There are a lot of inefficiencies in modern economies that new technologies and smarter processes could correct, which, as the FT reports, could lead to greater economic growth with a smaller environmental impact:
“[S]aving energy is not often thought of. It’s not political, not big projects, not glamorous, but it reduces costs for industry and contributes greatly to solving the climate equation,” [said Jean-Pascal Tricoire, chairman and chief executive of Schneider Electric.]It could be as simple as throwing a switch, he says. A school, for example, is typically occupied only 50 per cent of the time, so technology that turns off lights and heating can save half its energy use. […]Mr Tricoire is at pains to stress that he is not talking about insulation, or “passive efficiency”, but using the internet of things to make buildings more efficient, the capacity to connect every energy consuming element in the building to its users using simple principles.

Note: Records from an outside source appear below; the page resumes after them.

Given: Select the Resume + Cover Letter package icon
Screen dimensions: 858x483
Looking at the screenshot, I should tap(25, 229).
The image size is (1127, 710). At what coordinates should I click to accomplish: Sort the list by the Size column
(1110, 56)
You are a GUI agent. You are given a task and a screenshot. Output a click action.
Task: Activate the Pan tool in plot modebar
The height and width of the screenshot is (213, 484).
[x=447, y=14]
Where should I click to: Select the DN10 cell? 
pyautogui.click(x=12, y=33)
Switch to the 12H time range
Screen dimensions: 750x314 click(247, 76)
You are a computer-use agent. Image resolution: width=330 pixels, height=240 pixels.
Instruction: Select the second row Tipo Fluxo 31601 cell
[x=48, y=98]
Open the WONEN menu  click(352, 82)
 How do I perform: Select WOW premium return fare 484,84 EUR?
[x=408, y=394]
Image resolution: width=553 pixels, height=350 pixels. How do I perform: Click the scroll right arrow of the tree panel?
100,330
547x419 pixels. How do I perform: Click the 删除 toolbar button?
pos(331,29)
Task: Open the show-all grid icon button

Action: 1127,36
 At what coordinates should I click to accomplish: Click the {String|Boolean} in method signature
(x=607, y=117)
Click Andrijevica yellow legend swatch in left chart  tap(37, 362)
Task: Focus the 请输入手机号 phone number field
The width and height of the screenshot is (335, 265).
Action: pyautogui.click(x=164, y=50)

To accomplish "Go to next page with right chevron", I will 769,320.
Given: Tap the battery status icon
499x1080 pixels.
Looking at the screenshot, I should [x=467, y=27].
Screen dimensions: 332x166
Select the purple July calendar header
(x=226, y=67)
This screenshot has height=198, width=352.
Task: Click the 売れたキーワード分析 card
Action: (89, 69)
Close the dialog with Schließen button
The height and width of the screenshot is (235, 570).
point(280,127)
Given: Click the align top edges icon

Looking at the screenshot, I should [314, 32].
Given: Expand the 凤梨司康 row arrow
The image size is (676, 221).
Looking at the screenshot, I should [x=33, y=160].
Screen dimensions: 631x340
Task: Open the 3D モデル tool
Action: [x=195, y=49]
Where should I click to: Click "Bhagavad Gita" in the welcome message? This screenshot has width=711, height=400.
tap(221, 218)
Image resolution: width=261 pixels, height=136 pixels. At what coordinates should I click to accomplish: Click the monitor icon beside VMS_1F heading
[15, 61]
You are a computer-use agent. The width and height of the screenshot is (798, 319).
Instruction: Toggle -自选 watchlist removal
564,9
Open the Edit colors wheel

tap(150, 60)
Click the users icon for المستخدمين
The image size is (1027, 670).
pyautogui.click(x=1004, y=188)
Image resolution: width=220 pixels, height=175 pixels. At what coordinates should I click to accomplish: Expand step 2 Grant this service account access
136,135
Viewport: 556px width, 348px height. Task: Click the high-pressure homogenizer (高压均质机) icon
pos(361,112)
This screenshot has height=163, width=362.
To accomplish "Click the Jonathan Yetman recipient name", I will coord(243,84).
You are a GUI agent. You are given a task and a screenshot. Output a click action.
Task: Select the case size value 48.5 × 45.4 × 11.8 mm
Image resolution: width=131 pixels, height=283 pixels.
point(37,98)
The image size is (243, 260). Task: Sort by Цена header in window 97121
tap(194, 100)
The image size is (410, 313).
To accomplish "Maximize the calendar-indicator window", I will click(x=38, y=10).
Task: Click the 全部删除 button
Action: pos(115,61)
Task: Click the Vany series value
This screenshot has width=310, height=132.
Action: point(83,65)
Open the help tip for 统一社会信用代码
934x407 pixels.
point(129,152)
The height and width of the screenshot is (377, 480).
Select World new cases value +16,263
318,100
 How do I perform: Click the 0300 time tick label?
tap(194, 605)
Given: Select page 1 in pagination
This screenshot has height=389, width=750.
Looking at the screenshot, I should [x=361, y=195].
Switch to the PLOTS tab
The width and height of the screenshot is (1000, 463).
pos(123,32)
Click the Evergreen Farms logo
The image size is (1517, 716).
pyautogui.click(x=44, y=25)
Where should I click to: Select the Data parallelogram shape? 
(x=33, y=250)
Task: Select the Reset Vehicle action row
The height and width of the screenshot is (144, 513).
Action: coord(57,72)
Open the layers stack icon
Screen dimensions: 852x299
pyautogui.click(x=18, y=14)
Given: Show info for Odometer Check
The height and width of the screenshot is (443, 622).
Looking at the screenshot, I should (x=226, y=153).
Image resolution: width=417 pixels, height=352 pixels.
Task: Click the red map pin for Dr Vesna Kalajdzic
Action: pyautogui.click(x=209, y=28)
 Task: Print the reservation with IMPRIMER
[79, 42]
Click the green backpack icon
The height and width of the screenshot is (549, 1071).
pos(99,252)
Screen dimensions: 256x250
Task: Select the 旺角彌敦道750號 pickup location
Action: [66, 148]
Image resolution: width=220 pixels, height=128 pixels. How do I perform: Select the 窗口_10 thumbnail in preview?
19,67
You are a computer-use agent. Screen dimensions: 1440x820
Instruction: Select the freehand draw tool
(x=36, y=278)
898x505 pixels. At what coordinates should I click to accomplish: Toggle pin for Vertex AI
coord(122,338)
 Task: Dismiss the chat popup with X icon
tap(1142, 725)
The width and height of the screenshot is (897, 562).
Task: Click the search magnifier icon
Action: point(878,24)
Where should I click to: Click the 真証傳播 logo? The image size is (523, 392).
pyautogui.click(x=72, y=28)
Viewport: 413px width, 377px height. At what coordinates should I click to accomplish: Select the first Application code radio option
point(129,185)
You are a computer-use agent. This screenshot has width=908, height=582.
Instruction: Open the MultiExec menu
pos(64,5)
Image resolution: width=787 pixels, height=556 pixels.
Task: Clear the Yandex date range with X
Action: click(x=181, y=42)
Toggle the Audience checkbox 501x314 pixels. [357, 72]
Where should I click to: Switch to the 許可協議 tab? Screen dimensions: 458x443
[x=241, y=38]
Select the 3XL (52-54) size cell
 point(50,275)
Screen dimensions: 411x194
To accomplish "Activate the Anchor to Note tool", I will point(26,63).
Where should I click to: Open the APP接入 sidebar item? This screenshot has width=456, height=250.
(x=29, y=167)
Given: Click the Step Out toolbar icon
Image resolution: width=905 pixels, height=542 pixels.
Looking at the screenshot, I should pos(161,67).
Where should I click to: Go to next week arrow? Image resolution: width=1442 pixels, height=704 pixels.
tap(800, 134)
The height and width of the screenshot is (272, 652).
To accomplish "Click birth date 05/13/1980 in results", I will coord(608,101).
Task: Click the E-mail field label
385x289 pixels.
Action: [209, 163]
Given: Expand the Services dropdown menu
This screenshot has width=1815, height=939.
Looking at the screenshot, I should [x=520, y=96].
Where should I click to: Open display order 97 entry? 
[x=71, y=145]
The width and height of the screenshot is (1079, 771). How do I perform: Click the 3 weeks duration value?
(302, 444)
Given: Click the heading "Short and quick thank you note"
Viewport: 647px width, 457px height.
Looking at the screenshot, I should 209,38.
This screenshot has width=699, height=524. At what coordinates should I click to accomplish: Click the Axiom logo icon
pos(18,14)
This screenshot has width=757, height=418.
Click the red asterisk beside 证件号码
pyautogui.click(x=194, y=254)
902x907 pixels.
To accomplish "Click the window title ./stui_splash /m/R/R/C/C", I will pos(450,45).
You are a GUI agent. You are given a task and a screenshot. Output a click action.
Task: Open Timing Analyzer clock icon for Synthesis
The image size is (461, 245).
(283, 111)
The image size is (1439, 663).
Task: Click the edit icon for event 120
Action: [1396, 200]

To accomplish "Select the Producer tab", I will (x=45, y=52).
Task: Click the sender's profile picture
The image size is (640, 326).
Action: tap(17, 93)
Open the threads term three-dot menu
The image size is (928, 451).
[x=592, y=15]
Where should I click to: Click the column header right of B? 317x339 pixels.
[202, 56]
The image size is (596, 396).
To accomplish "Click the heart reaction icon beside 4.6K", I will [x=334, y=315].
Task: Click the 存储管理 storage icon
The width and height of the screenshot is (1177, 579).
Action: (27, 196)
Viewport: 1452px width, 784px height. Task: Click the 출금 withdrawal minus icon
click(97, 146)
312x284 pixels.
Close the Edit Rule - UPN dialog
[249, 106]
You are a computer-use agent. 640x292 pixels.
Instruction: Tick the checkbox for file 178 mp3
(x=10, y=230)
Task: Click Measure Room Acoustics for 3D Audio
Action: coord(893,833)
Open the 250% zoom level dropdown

Malthusians envision a dystopian future in which technology run amok leads to the rapacious overconsumption of natural resources. They fail, however, to account for the ways technological progress can streamline processes and boost efficiency.This is just the tip of the iceberg, so to speak: as the developed world continues its transformation from a manufacturing economy to one predicated on the manipulation of information, energy-intensive industries will fall by the wayside, and growth will necessarily be less environmentally damaging. We’re already seeing this in the United States, where our economy’s energy intensity (the amount of energy consumed per dollar of GDP) continues to fall, and we can reasonably expect that trend to continue.The future is a lot brighter than your average green alarmist would have you think.